# Task requirements:
The reply should contain each record below, returned exactly as given.
++++ Recorded data ++++
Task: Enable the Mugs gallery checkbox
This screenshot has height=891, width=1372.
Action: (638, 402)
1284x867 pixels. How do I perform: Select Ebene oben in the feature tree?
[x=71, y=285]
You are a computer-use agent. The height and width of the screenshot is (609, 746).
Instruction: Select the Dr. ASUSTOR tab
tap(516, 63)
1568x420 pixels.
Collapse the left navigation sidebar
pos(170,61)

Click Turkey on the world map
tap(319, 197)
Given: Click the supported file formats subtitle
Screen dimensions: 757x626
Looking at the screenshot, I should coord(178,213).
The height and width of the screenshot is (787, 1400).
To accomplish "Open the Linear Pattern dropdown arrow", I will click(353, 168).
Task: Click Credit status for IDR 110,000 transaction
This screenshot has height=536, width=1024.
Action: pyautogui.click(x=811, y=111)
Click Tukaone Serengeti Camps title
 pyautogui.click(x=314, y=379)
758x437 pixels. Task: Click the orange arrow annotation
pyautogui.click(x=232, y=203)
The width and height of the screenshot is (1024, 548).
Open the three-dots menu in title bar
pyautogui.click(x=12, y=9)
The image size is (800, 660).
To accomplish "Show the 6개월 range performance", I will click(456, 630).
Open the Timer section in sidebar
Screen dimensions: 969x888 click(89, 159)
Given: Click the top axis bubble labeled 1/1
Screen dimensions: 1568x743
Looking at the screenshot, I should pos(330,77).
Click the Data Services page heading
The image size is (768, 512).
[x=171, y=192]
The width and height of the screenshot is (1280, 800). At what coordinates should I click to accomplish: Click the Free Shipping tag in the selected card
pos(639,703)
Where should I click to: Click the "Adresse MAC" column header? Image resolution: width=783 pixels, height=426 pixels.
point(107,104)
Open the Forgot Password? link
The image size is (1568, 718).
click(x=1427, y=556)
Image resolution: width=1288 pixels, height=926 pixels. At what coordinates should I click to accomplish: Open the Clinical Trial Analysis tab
++++
# Solution to this problem:
Task: Enable the Mugs gallery checkbox
This screenshot has height=891, width=1372.
Action: (638, 402)
1284x867 pixels. How do I perform: Select Ebene oben in the feature tree?
[x=71, y=285]
You are a computer-use agent. The height and width of the screenshot is (609, 746).
Instruction: Select the Dr. ASUSTOR tab
tap(516, 63)
1568x420 pixels.
Collapse the left navigation sidebar
pos(170,61)

Click Turkey on the world map
tap(319, 197)
Given: Click the supported file formats subtitle
Screen dimensions: 757x626
Looking at the screenshot, I should coord(178,213).
The height and width of the screenshot is (787, 1400).
To accomplish "Open the Linear Pattern dropdown arrow", I will click(353, 168).
Task: Click Credit status for IDR 110,000 transaction
This screenshot has height=536, width=1024.
Action: pyautogui.click(x=811, y=111)
Click Tukaone Serengeti Camps title
 pyautogui.click(x=314, y=379)
758x437 pixels. Task: Click the orange arrow annotation
pyautogui.click(x=232, y=203)
The width and height of the screenshot is (1024, 548).
Open the three-dots menu in title bar
pyautogui.click(x=12, y=9)
The image size is (800, 660).
To accomplish "Show the 6개월 range performance", I will click(456, 630).
Open the Timer section in sidebar
Screen dimensions: 969x888 click(89, 159)
Given: Click the top axis bubble labeled 1/1
Screen dimensions: 1568x743
Looking at the screenshot, I should pos(330,77).
Click the Data Services page heading
The image size is (768, 512).
[x=171, y=192]
The width and height of the screenshot is (1280, 800). At what coordinates should I click to accomplish: Click the Free Shipping tag in the selected card
pos(639,703)
Where should I click to: Click the "Adresse MAC" column header? Image resolution: width=783 pixels, height=426 pixels.
point(107,104)
Open the Forgot Password? link
The image size is (1568, 718).
click(x=1427, y=556)
Image resolution: width=1288 pixels, height=926 pixels. At what coordinates should I click to accomplish: Open the Clinical Trial Analysis tab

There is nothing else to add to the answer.